Each entry should be duplicated exactly, with no line missing.
*** Opening of SUPPLIED DATA ***
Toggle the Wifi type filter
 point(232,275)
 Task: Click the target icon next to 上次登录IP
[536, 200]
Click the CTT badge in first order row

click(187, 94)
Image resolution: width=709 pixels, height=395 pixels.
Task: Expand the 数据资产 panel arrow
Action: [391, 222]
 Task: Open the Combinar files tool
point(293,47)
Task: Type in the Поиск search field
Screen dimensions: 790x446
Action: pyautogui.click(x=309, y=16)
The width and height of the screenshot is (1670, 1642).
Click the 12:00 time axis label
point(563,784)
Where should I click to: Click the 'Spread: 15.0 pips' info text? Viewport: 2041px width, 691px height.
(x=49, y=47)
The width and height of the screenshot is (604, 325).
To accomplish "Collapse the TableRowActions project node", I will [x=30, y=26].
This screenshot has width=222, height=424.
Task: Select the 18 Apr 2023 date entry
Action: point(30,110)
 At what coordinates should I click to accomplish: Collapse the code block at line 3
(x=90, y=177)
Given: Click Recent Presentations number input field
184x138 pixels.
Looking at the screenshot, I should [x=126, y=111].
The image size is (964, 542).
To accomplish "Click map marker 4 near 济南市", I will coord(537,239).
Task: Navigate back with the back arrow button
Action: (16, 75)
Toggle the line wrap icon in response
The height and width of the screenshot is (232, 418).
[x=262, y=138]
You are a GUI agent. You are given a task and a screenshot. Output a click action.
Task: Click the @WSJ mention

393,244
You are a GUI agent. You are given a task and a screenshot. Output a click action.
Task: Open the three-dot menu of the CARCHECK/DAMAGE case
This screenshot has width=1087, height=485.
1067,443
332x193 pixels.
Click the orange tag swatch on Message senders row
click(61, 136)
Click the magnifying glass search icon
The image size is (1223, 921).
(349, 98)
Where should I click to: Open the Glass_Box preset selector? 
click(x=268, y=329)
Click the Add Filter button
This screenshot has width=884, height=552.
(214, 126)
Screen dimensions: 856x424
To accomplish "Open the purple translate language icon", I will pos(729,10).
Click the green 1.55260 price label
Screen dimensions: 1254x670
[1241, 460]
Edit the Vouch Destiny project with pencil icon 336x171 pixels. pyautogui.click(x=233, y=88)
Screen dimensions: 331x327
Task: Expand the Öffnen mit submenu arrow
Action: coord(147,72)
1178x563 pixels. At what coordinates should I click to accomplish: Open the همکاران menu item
*** Close of SUPPLIED DATA ***
| RESULT FOR THIS TASK |
Toggle the Wifi type filter
 point(232,275)
 Task: Click the target icon next to 上次登录IP
[536, 200]
Click the CTT badge in first order row

click(187, 94)
Image resolution: width=709 pixels, height=395 pixels.
Task: Expand the 数据资产 panel arrow
Action: [391, 222]
 Task: Open the Combinar files tool
point(293,47)
Task: Type in the Поиск search field
Screen dimensions: 790x446
Action: pyautogui.click(x=309, y=16)
The width and height of the screenshot is (1670, 1642).
Click the 12:00 time axis label
point(563,784)
Where should I click to: Click the 'Spread: 15.0 pips' info text? Viewport: 2041px width, 691px height.
(x=49, y=47)
The width and height of the screenshot is (604, 325).
To accomplish "Collapse the TableRowActions project node", I will [x=30, y=26].
This screenshot has width=222, height=424.
Task: Select the 18 Apr 2023 date entry
Action: point(30,110)
 At what coordinates should I click to accomplish: Collapse the code block at line 3
(x=90, y=177)
Given: Click Recent Presentations number input field
184x138 pixels.
Looking at the screenshot, I should [x=126, y=111].
The image size is (964, 542).
To accomplish "Click map marker 4 near 济南市", I will coord(537,239).
Task: Navigate back with the back arrow button
Action: (16, 75)
Toggle the line wrap icon in response
The height and width of the screenshot is (232, 418).
[x=262, y=138]
You are a GUI agent. You are given a task and a screenshot. Output a click action.
Task: Click the @WSJ mention

393,244
You are a GUI agent. You are given a task and a screenshot. Output a click action.
Task: Open the three-dot menu of the CARCHECK/DAMAGE case
This screenshot has width=1087, height=485.
1067,443
332x193 pixels.
Click the orange tag swatch on Message senders row
click(61, 136)
Click the magnifying glass search icon
The image size is (1223, 921).
(349, 98)
Where should I click to: Open the Glass_Box preset selector? 
click(x=268, y=329)
Click the Add Filter button
This screenshot has width=884, height=552.
(214, 126)
Screen dimensions: 856x424
To accomplish "Open the purple translate language icon", I will pos(729,10).
Click the green 1.55260 price label
Screen dimensions: 1254x670
[1241, 460]
Edit the Vouch Destiny project with pencil icon 336x171 pixels. pyautogui.click(x=233, y=88)
Screen dimensions: 331x327
Task: Expand the Öffnen mit submenu arrow
Action: coord(147,72)
1178x563 pixels. At what coordinates should I click to accomplish: Open the همکاران menu item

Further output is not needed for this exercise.